EXERCISE REQUIREMENTS: The records are given next. Repeat each one exactly.

#### SUPPLIED DATA ####

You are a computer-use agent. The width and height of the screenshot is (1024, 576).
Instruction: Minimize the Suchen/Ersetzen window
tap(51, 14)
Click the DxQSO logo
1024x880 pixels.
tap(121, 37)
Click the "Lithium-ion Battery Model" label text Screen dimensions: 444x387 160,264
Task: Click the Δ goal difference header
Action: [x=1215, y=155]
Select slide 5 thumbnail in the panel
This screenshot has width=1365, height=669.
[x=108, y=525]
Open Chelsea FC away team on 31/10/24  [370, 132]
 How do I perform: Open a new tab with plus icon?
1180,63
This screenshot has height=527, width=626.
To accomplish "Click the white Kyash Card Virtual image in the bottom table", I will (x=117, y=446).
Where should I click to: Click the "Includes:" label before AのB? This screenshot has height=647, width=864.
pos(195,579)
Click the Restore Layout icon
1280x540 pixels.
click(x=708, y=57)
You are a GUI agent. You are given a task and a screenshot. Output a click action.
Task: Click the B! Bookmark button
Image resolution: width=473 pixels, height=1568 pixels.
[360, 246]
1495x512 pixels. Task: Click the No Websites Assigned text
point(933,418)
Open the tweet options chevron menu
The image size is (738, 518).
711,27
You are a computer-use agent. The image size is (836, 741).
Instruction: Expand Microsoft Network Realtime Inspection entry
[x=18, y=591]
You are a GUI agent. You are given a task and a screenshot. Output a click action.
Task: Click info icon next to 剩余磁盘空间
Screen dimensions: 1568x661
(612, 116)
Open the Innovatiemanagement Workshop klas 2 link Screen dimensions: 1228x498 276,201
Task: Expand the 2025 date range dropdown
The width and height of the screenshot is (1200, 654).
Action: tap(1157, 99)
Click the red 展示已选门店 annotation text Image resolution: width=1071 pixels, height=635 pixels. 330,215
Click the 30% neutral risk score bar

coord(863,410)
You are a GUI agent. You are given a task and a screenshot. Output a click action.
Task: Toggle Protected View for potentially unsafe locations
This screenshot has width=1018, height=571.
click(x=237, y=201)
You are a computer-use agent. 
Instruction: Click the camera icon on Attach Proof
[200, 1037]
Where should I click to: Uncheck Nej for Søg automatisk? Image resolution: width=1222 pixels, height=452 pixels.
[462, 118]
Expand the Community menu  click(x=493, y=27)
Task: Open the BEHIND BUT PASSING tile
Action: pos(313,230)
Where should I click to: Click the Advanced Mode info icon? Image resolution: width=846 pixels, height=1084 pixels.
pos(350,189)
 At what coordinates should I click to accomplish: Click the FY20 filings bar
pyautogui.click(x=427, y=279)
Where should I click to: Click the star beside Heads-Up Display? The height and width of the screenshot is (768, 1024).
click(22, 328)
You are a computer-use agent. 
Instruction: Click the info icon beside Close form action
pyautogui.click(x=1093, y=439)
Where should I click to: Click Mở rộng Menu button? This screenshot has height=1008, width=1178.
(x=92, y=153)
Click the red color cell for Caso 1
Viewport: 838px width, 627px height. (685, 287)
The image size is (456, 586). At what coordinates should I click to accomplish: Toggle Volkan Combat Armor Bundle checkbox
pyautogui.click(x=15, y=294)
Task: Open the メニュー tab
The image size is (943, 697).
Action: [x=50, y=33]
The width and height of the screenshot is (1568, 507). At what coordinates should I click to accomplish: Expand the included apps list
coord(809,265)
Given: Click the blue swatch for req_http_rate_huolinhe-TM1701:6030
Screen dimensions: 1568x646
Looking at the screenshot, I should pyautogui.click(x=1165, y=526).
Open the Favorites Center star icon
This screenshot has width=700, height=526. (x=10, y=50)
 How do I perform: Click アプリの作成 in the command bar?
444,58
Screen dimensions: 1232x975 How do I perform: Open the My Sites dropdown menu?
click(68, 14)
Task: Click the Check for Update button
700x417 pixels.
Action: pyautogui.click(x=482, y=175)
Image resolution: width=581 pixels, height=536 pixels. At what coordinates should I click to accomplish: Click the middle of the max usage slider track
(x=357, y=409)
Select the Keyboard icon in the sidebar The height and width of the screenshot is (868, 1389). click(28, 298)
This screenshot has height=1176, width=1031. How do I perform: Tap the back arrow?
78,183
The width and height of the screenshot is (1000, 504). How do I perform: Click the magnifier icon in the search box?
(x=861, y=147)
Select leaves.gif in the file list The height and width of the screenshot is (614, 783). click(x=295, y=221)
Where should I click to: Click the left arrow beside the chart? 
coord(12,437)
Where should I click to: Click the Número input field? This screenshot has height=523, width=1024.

####

EXERCISE OUTPUT:
You are a computer-use agent. The width and height of the screenshot is (1024, 576).
Instruction: Minimize the Suchen/Ersetzen window
tap(51, 14)
Click the DxQSO logo
1024x880 pixels.
tap(121, 37)
Click the "Lithium-ion Battery Model" label text Screen dimensions: 444x387 160,264
Task: Click the Δ goal difference header
Action: [x=1215, y=155]
Select slide 5 thumbnail in the panel
This screenshot has width=1365, height=669.
[x=108, y=525]
Open Chelsea FC away team on 31/10/24  [370, 132]
 How do I perform: Open a new tab with plus icon?
1180,63
This screenshot has height=527, width=626.
To accomplish "Click the white Kyash Card Virtual image in the bottom table", I will (x=117, y=446).
Where should I click to: Click the "Includes:" label before AのB? This screenshot has height=647, width=864.
pos(195,579)
Click the Restore Layout icon
1280x540 pixels.
click(x=708, y=57)
You are a GUI agent. You are given a task and a screenshot. Output a click action.
Task: Click the B! Bookmark button
Image resolution: width=473 pixels, height=1568 pixels.
[360, 246]
1495x512 pixels. Task: Click the No Websites Assigned text
point(933,418)
Open the tweet options chevron menu
The image size is (738, 518).
711,27
You are a computer-use agent. The image size is (836, 741).
Instruction: Expand Microsoft Network Realtime Inspection entry
[x=18, y=591]
You are a GUI agent. You are given a task and a screenshot. Output a click action.
Task: Click info icon next to 剩余磁盘空间
Screen dimensions: 1568x661
(612, 116)
Open the Innovatiemanagement Workshop klas 2 link Screen dimensions: 1228x498 276,201
Task: Expand the 2025 date range dropdown
The width and height of the screenshot is (1200, 654).
Action: tap(1157, 99)
Click the red 展示已选门店 annotation text Image resolution: width=1071 pixels, height=635 pixels. 330,215
Click the 30% neutral risk score bar

coord(863,410)
You are a GUI agent. You are given a task and a screenshot. Output a click action.
Task: Toggle Protected View for potentially unsafe locations
This screenshot has width=1018, height=571.
click(x=237, y=201)
You are a computer-use agent. 
Instruction: Click the camera icon on Attach Proof
[200, 1037]
Where should I click to: Uncheck Nej for Søg automatisk? Image resolution: width=1222 pixels, height=452 pixels.
[462, 118]
Expand the Community menu  click(x=493, y=27)
Task: Open the BEHIND BUT PASSING tile
Action: pos(313,230)
Where should I click to: Click the Advanced Mode info icon? Image resolution: width=846 pixels, height=1084 pixels.
pos(350,189)
 At what coordinates should I click to accomplish: Click the FY20 filings bar
pyautogui.click(x=427, y=279)
Where should I click to: Click the star beside Heads-Up Display? The height and width of the screenshot is (768, 1024).
click(22, 328)
You are a computer-use agent. 
Instruction: Click the info icon beside Close form action
pyautogui.click(x=1093, y=439)
Where should I click to: Click Mở rộng Menu button? This screenshot has height=1008, width=1178.
(x=92, y=153)
Click the red color cell for Caso 1
Viewport: 838px width, 627px height. (685, 287)
The image size is (456, 586). At what coordinates should I click to accomplish: Toggle Volkan Combat Armor Bundle checkbox
pyautogui.click(x=15, y=294)
Task: Open the メニュー tab
The image size is (943, 697).
Action: [x=50, y=33]
The width and height of the screenshot is (1568, 507). At what coordinates should I click to accomplish: Expand the included apps list
coord(809,265)
Given: Click the blue swatch for req_http_rate_huolinhe-TM1701:6030
Screen dimensions: 1568x646
Looking at the screenshot, I should pyautogui.click(x=1165, y=526).
Open the Favorites Center star icon
This screenshot has width=700, height=526. (x=10, y=50)
 How do I perform: Click アプリの作成 in the command bar?
444,58
Screen dimensions: 1232x975 How do I perform: Open the My Sites dropdown menu?
click(68, 14)
Task: Click the Check for Update button
700x417 pixels.
Action: pyautogui.click(x=482, y=175)
Image resolution: width=581 pixels, height=536 pixels. At what coordinates should I click to accomplish: Click the middle of the max usage slider track
(x=357, y=409)
Select the Keyboard icon in the sidebar The height and width of the screenshot is (868, 1389). click(28, 298)
This screenshot has height=1176, width=1031. How do I perform: Tap the back arrow?
78,183
The width and height of the screenshot is (1000, 504). How do I perform: Click the magnifier icon in the search box?
(x=861, y=147)
Select leaves.gif in the file list The height and width of the screenshot is (614, 783). click(x=295, y=221)
Where should I click to: Click the left arrow beside the chart? 
coord(12,437)
Where should I click to: Click the Número input field? This screenshot has height=523, width=1024.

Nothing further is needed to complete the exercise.